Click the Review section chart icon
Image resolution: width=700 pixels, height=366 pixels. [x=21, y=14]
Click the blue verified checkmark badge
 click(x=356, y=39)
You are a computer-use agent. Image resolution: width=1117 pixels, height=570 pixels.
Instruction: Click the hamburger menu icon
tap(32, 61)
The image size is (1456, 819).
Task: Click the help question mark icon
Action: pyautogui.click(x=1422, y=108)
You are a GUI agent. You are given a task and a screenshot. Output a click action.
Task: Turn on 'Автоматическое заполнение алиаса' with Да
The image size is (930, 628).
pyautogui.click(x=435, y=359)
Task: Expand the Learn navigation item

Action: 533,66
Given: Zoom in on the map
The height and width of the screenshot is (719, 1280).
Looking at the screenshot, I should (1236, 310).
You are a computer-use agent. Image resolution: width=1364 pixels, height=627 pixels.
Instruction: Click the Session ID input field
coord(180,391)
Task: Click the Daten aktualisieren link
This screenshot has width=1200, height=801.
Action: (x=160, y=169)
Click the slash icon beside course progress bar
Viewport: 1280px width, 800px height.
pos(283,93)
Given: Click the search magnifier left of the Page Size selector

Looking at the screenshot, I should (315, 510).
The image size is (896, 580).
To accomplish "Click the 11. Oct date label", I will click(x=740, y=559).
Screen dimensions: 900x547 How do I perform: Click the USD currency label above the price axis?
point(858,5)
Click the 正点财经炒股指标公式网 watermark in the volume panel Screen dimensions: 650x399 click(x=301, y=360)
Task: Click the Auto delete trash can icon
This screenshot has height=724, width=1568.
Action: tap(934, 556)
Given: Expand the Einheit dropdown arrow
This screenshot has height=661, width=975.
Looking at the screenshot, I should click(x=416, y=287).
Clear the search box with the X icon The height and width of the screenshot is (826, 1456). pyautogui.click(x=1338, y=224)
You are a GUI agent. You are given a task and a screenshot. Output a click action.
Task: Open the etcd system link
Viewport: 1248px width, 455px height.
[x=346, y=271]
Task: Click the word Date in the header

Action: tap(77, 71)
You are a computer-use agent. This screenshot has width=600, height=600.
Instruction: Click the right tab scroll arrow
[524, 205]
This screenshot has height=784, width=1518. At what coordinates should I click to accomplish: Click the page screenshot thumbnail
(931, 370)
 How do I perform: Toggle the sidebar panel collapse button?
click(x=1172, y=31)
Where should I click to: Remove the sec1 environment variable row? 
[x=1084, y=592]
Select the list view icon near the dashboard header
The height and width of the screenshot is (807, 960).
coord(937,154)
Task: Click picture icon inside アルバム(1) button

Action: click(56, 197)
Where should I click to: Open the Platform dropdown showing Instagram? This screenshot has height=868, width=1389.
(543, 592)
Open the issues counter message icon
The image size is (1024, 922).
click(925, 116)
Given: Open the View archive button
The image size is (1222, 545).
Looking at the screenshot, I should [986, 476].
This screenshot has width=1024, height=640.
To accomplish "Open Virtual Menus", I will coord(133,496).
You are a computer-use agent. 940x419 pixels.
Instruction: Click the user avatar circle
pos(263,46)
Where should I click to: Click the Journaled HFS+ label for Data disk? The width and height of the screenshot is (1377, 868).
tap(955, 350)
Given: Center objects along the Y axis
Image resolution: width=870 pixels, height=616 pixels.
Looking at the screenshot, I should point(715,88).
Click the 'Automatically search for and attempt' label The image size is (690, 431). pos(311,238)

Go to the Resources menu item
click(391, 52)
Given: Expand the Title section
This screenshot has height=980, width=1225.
-*-
What you are asked to do: Rewrite all of the lines above, changing "Session ID" to "Username" and leaving everything else as it is.

Complete answer:
Click the Review section chart icon
Image resolution: width=700 pixels, height=366 pixels. [x=21, y=14]
Click the blue verified checkmark badge
 click(x=356, y=39)
You are a computer-use agent. Image resolution: width=1117 pixels, height=570 pixels.
Instruction: Click the hamburger menu icon
tap(32, 61)
The image size is (1456, 819).
Task: Click the help question mark icon
Action: pyautogui.click(x=1422, y=108)
You are a GUI agent. You are given a task and a screenshot. Output a click action.
Task: Turn on 'Автоматическое заполнение алиаса' with Да
The image size is (930, 628).
pyautogui.click(x=435, y=359)
Task: Expand the Learn navigation item

Action: 533,66
Given: Zoom in on the map
The height and width of the screenshot is (719, 1280).
Looking at the screenshot, I should (1236, 310).
You are a computer-use agent. Image resolution: width=1364 pixels, height=627 pixels.
Instruction: Click the Username input field
coord(180,391)
Task: Click the Daten aktualisieren link
This screenshot has width=1200, height=801.
Action: (x=160, y=169)
Click the slash icon beside course progress bar
Viewport: 1280px width, 800px height.
pos(283,93)
Given: Click the search magnifier left of the Page Size selector

Looking at the screenshot, I should (315, 510).
The image size is (896, 580).
To accomplish "Click the 11. Oct date label", I will click(x=740, y=559).
Screen dimensions: 900x547 How do I perform: Click the USD currency label above the price axis?
point(858,5)
Click the 正点财经炒股指标公式网 watermark in the volume panel Screen dimensions: 650x399 click(x=301, y=360)
Task: Click the Auto delete trash can icon
This screenshot has height=724, width=1568.
Action: tap(934, 556)
Given: Expand the Einheit dropdown arrow
This screenshot has height=661, width=975.
Looking at the screenshot, I should click(x=416, y=287).
Clear the search box with the X icon The height and width of the screenshot is (826, 1456). pyautogui.click(x=1338, y=224)
You are a GUI agent. You are given a task and a screenshot. Output a click action.
Task: Open the etcd system link
Viewport: 1248px width, 455px height.
[x=346, y=271]
Task: Click the word Date in the header

Action: tap(77, 71)
You are a computer-use agent. This screenshot has width=600, height=600.
Instruction: Click the right tab scroll arrow
[524, 205]
This screenshot has height=784, width=1518. At what coordinates should I click to accomplish: Click the page screenshot thumbnail
(931, 370)
 How do I perform: Toggle the sidebar panel collapse button?
click(x=1172, y=31)
Where should I click to: Remove the sec1 environment variable row? 
[x=1084, y=592]
Select the list view icon near the dashboard header
The height and width of the screenshot is (807, 960).
coord(937,154)
Task: Click picture icon inside アルバム(1) button

Action: click(56, 197)
Where should I click to: Open the Platform dropdown showing Instagram? This screenshot has height=868, width=1389.
(543, 592)
Open the issues counter message icon
The image size is (1024, 922).
click(925, 116)
Given: Open the View archive button
The image size is (1222, 545).
Looking at the screenshot, I should [986, 476].
This screenshot has width=1024, height=640.
To accomplish "Open Virtual Menus", I will coord(133,496).
You are a computer-use agent. 940x419 pixels.
Instruction: Click the user avatar circle
pos(263,46)
Where should I click to: Click the Journaled HFS+ label for Data disk? The width and height of the screenshot is (1377, 868).
tap(955, 350)
Given: Center objects along the Y axis
Image resolution: width=870 pixels, height=616 pixels.
Looking at the screenshot, I should point(715,88).
Click the 'Automatically search for and attempt' label The image size is (690, 431). pos(311,238)

Go to the Resources menu item
click(391, 52)
Given: Expand the Title section
This screenshot has height=980, width=1225.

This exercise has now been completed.